=== Your goal ===
Please reproduce the entries below word for word, starting with the line that contains "Expand the Více section in toolbox" and continuing through the end of the entries. Leave out the pictures.

=== Exercise input ===

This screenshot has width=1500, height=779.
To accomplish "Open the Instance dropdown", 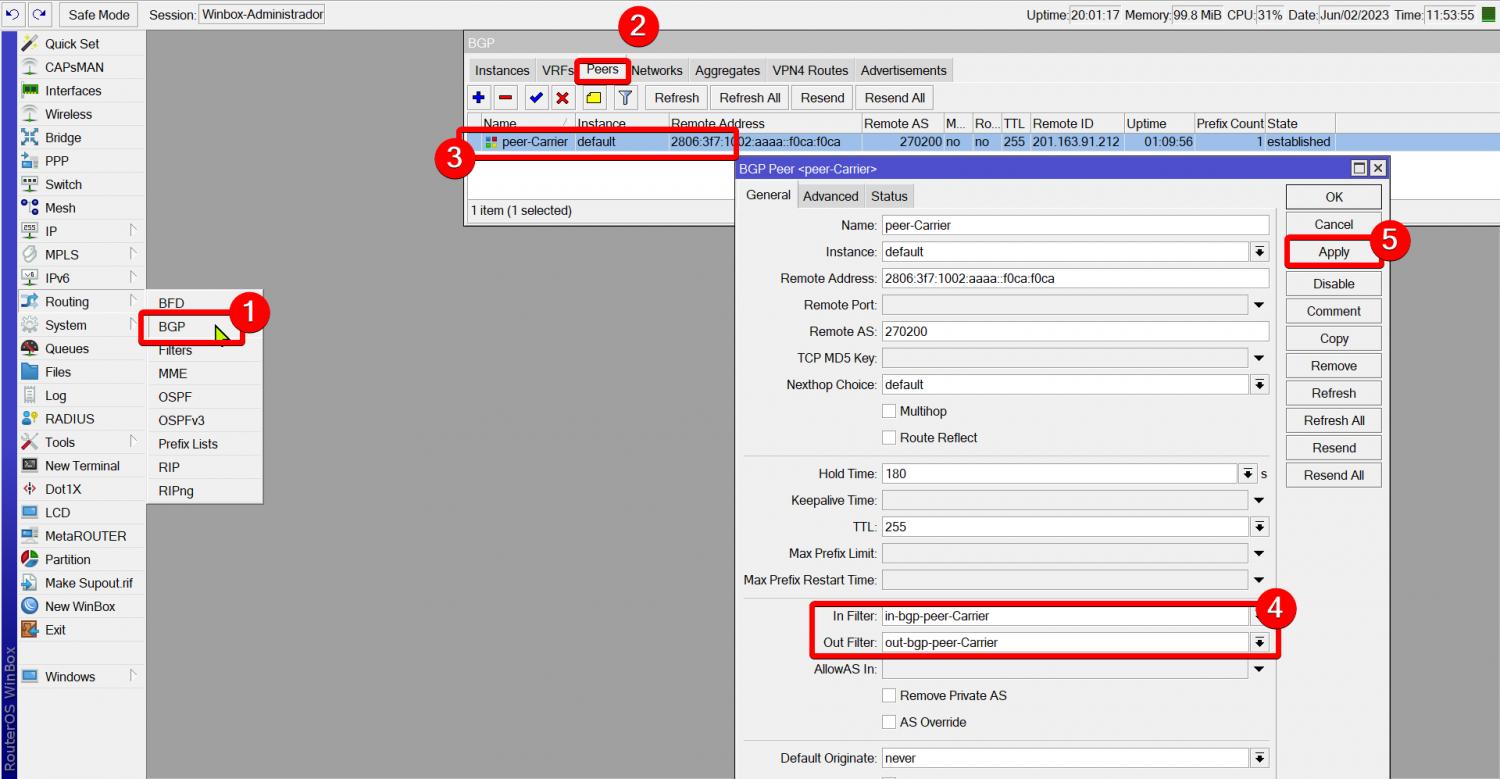I will [1259, 252].
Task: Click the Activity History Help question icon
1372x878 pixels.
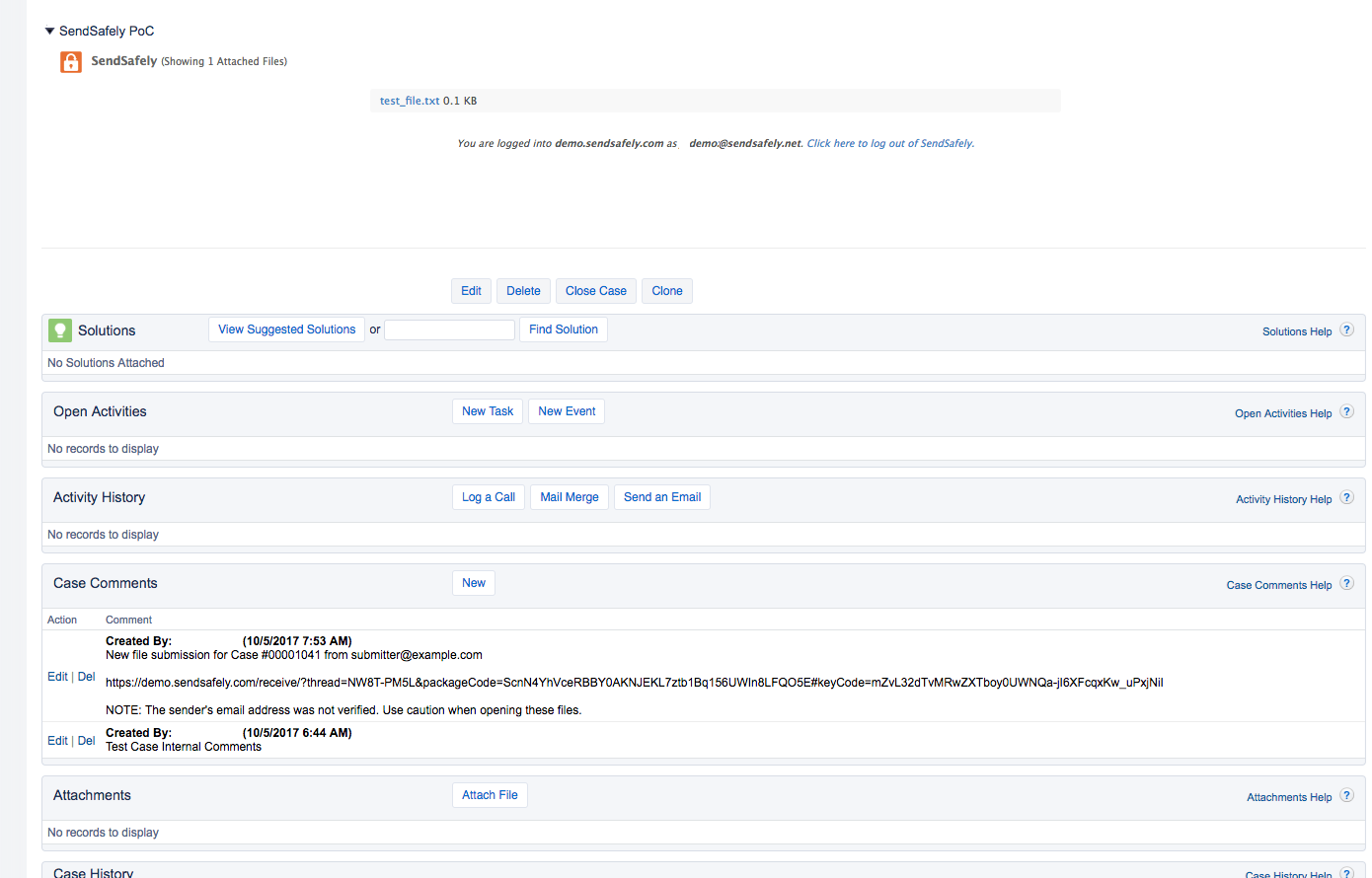Action: 1346,498
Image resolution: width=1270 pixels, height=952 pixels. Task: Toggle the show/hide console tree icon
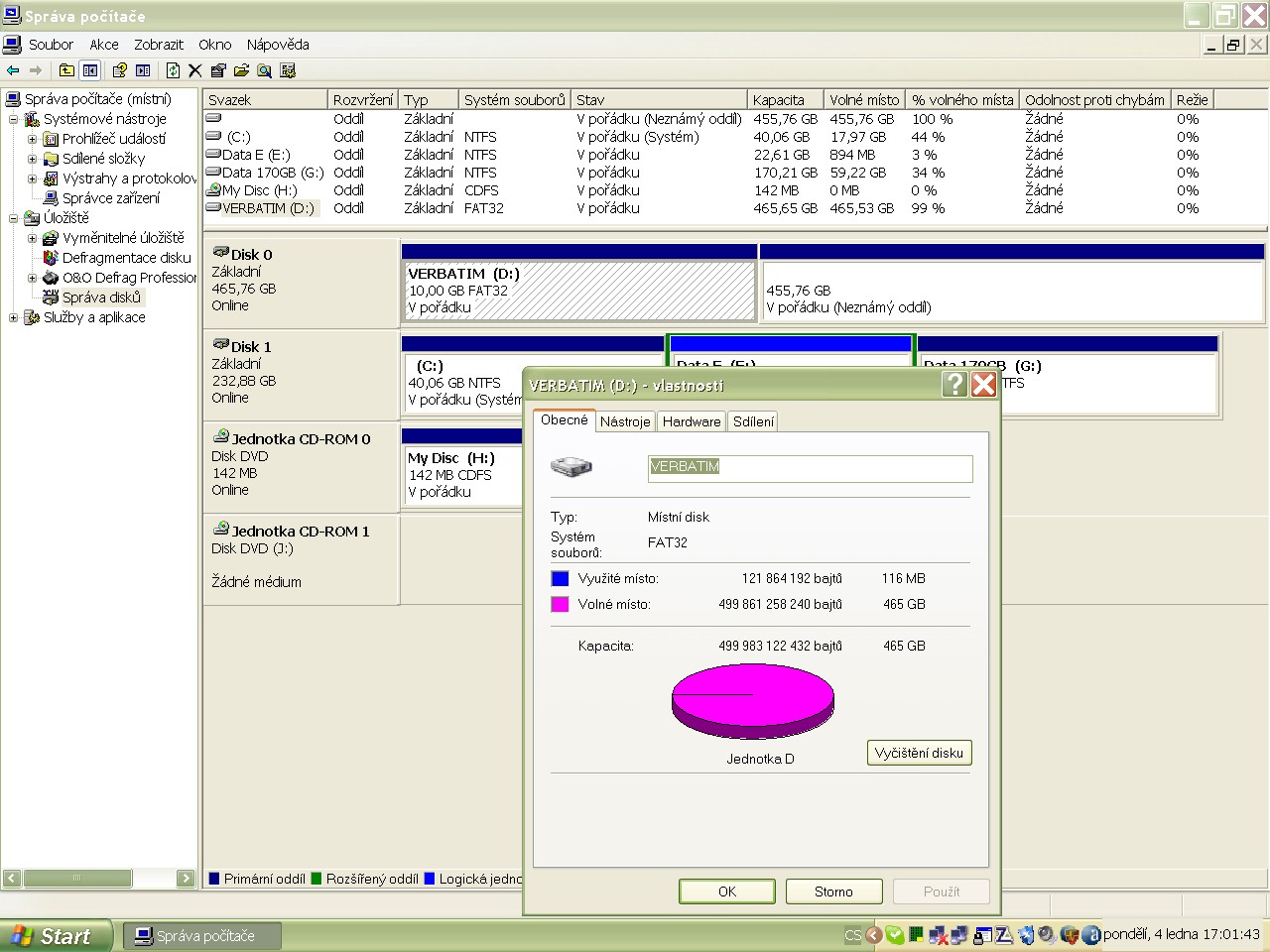point(90,70)
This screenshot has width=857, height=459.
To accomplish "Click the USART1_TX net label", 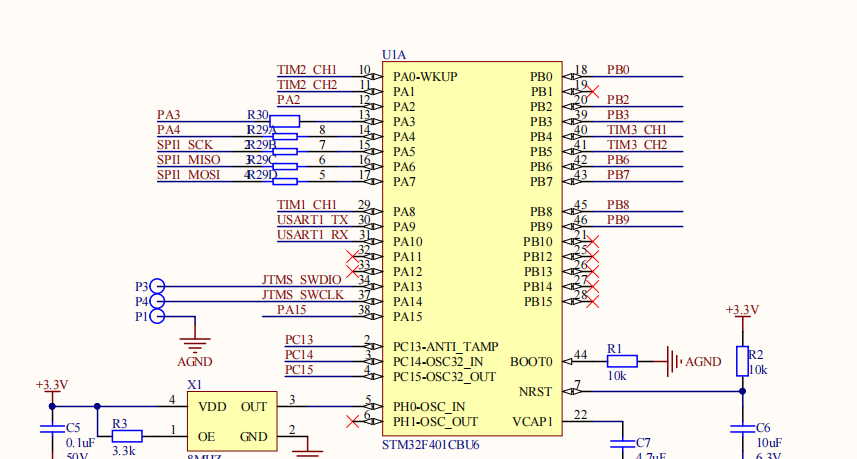I will pyautogui.click(x=312, y=220).
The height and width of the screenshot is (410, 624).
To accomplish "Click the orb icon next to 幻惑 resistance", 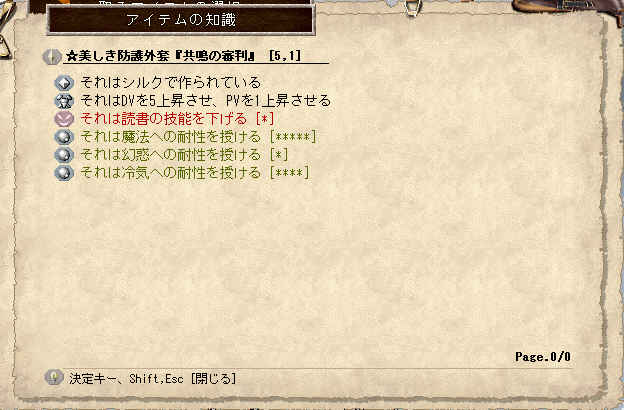I will (x=64, y=155).
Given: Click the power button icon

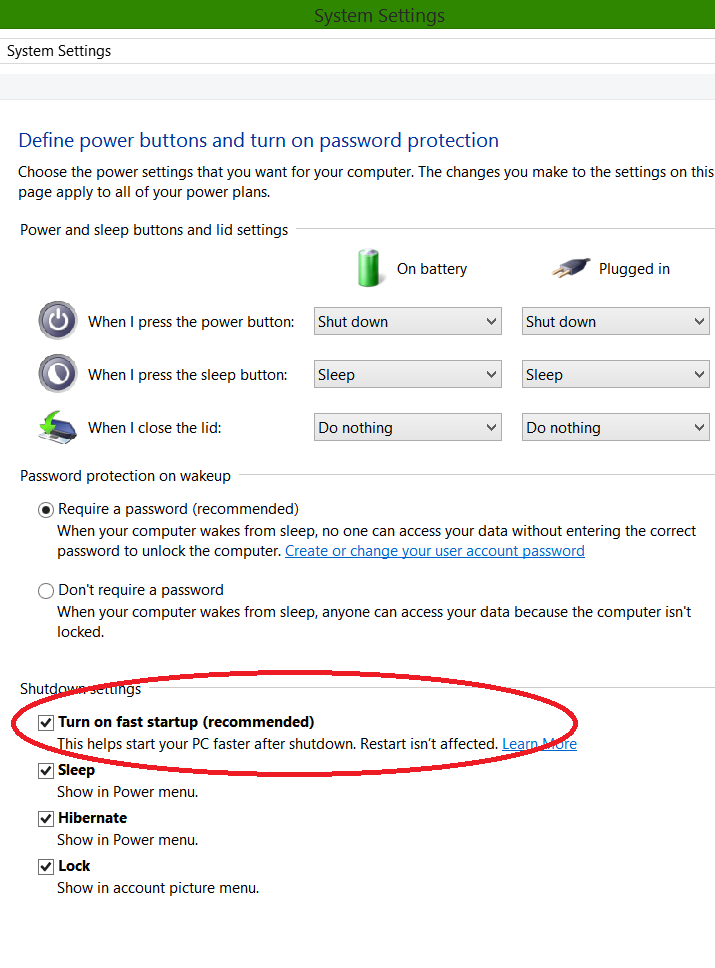Looking at the screenshot, I should [x=57, y=321].
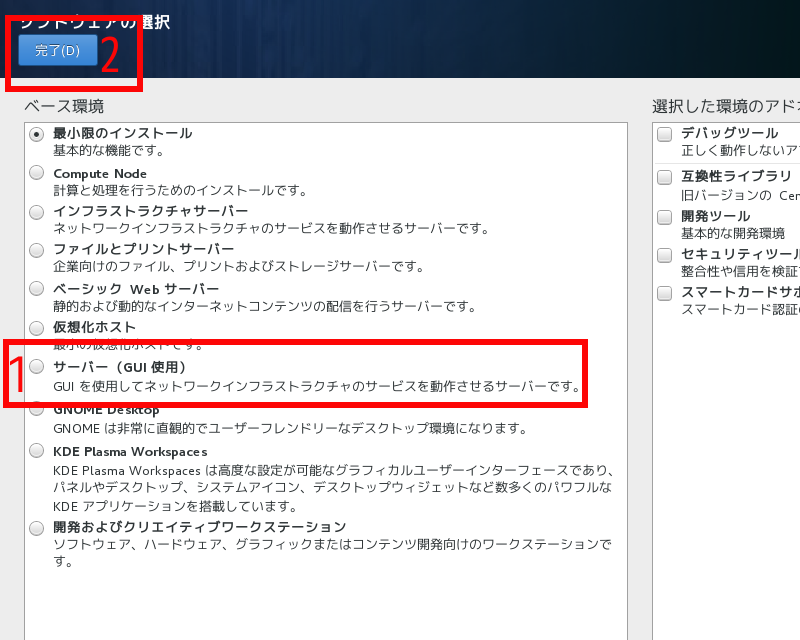The height and width of the screenshot is (640, 800).
Task: Select サーバー (GUI 使用) radio button
Action: [x=37, y=367]
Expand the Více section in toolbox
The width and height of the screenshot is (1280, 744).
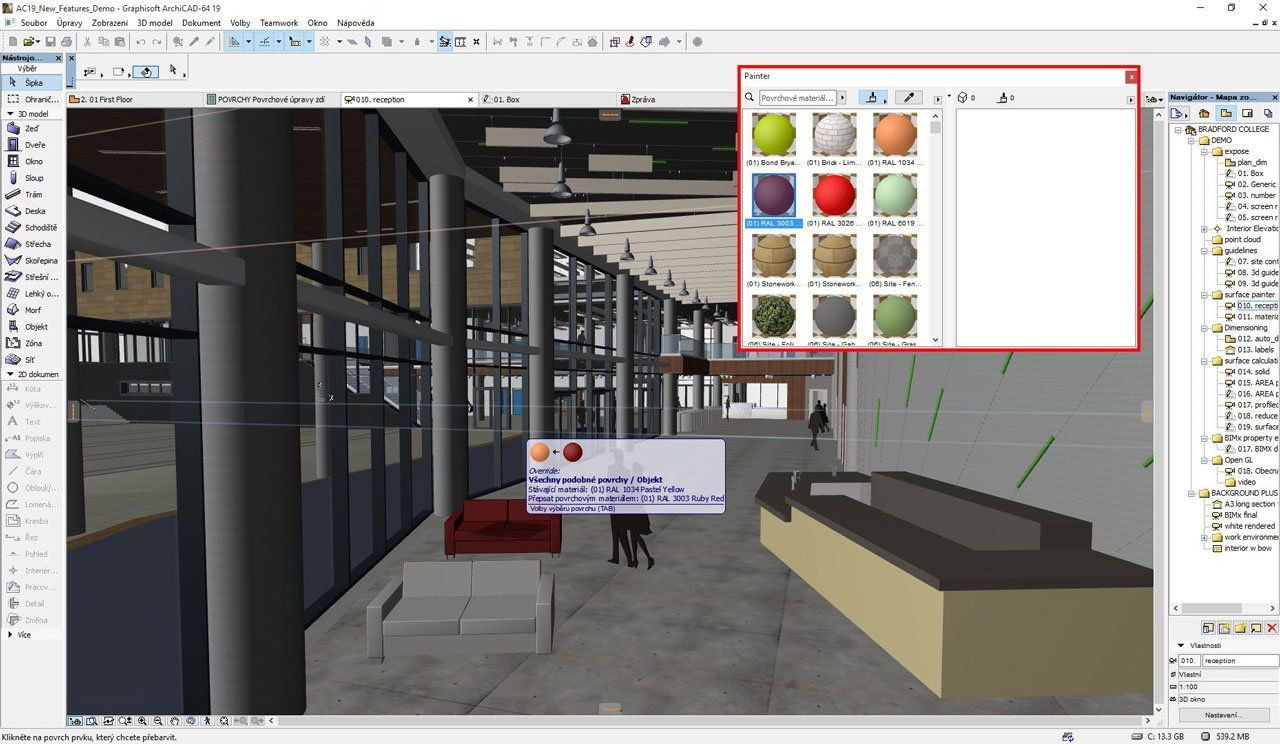coord(11,635)
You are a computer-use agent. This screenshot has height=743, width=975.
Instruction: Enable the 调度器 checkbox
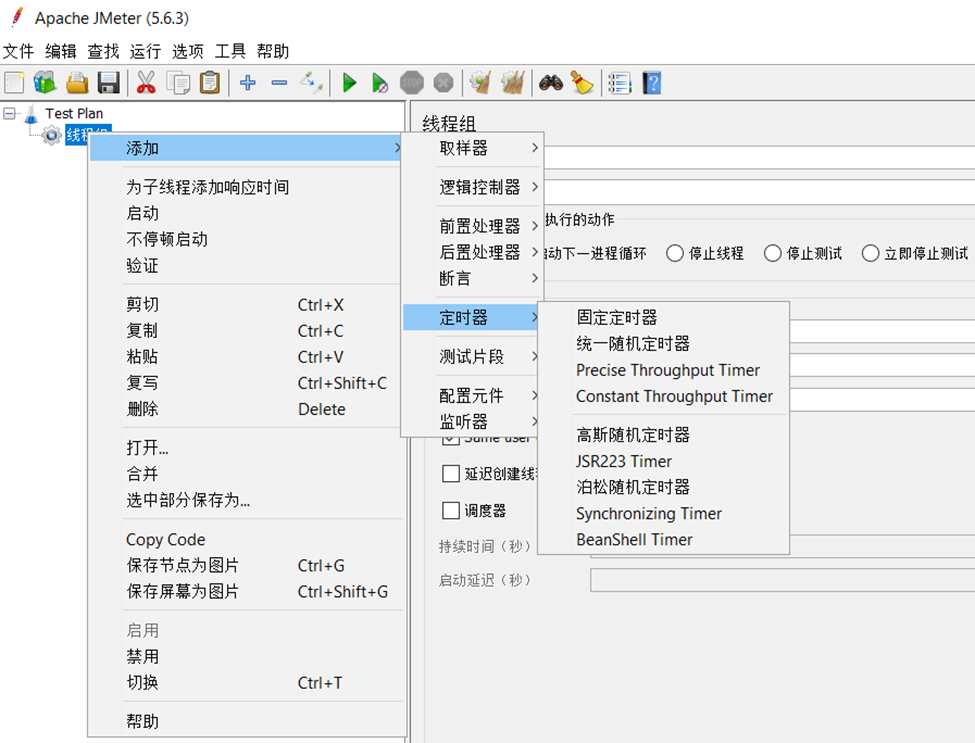coord(451,511)

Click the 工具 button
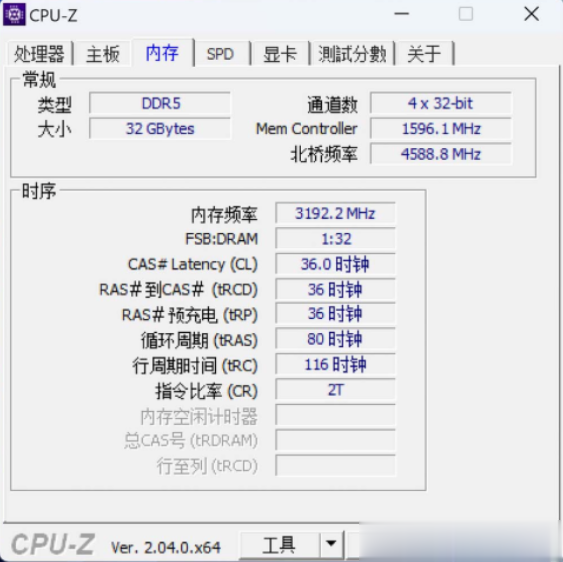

=== Answer to the task ===
Expand the Více section in toolbox
The width and height of the screenshot is (1280, 744).
coord(11,635)
You are a computer-use agent. This screenshot has height=743, width=975.
Instruction: Enable the 调度器 checkbox
coord(451,511)

Click the 工具 button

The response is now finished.